Meet Ed, pictured above. When I think of "Ed," as his own entity, this is what I picture. My mom and I called him "Rupert," at the beginning of my Anorexia. Nowdays I don't enjoy giving it the honor of even having it's own entity, but if I were, I just wanted the world to know that is what he looks like.
I was watching the television after a recent Binge/Purge session, I was exhausted, and thinking about how my day was just going to shit, like most days do. I will waste a perfectly good opportunity filled day, obeying ballon bellied Ed's wishes and destroying my mouth and fingers. I suddenly got this overwhelming sense of hopelessness. Then a commercial came on, and I don't have the slightest clue what the advertisement was about, but there was an old woman, a cute, wise looking old gal. She was titled, "The Voice of Reason." I couldn't help but smile at this new break-through thought I had. If I can have a "Ed," voice in my head, then why not a voice of reason? From now on I have decided to grant my "recovery," or "logical," voice with the title of The Voice of Reason, and it will be pictured like this old woman below. Adorable, and wise, loving and sweet. When I mess up, I will picture her there to tell me words of wisdom. Encourage me to do what's smart. Who knows, I might enjoy the enlistment of this new fake grandma.
Isn't she just as cute as a button?
I don't want to go into great detail about my latest and greatest trials and tribulations, so I will write it all in a quick summary..
Mom saw me and freaked, she could tell I'd lost weight. Mom cried, I cried. I told mom about Oklahoma, but not about the purging, I don't know if I'll ever get the courage to tell her about the purging..

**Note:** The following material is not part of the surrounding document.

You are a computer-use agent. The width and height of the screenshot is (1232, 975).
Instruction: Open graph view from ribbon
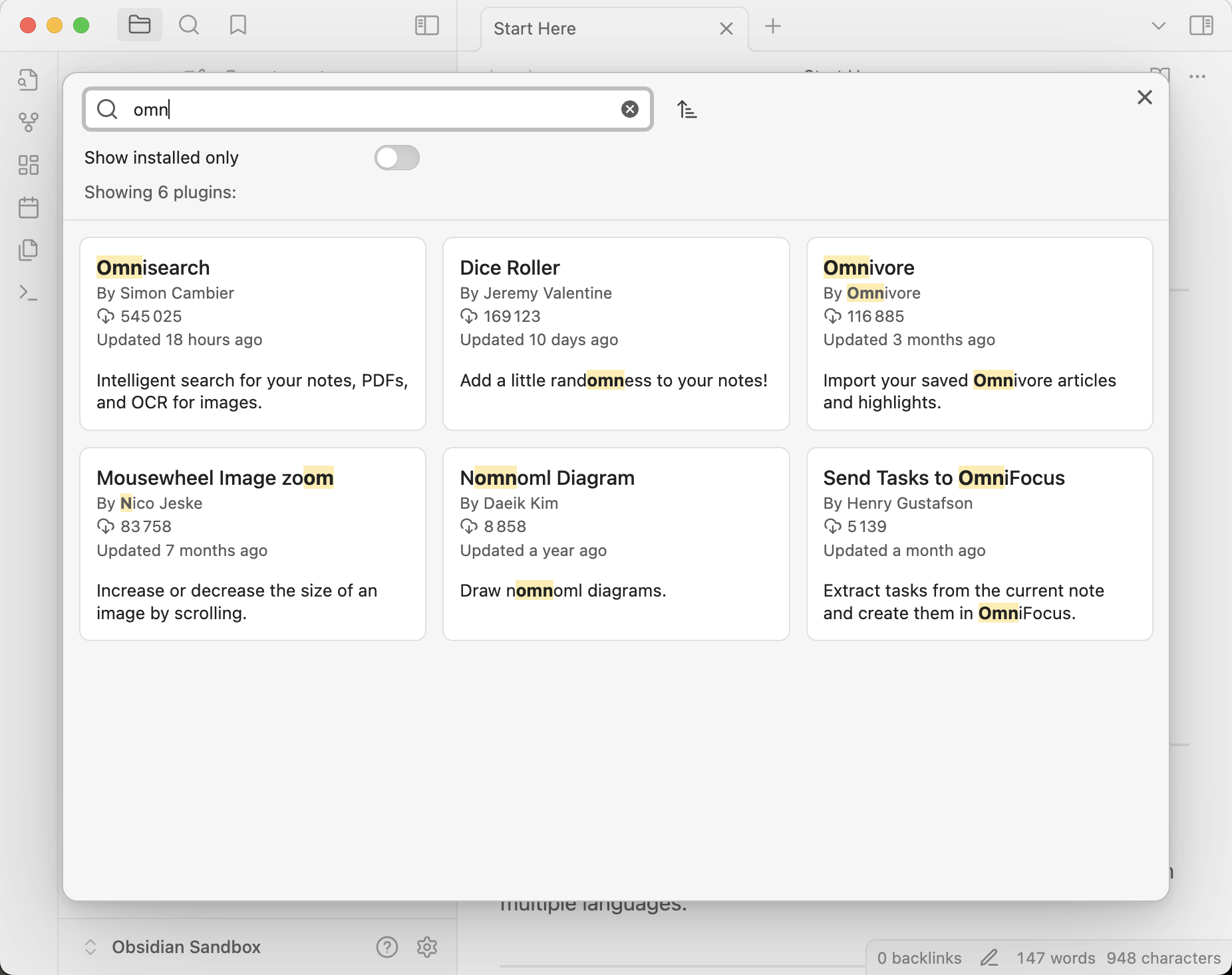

I'm home now, I leave this weekend to go back. I am mortified, mom wants me to see an MD before I go, I don't want to. She wants me to see Dr V, I am thinking HELL NO, anyone but her.
Mom's being surprisingly loving and understanding, not getting mad at me at all. Even when she found out I was taking those Metabolism booster pills. She just talked to me about it and told me she knew and talked about the logic behind why I shouldn't. I stopped taking them.
I want to stop it all, I want to stop starving, I want to stop binging/purging. I want to just be NORMAL..
I mean come on..
It's Just F**king FOOD for Christ's sake!!!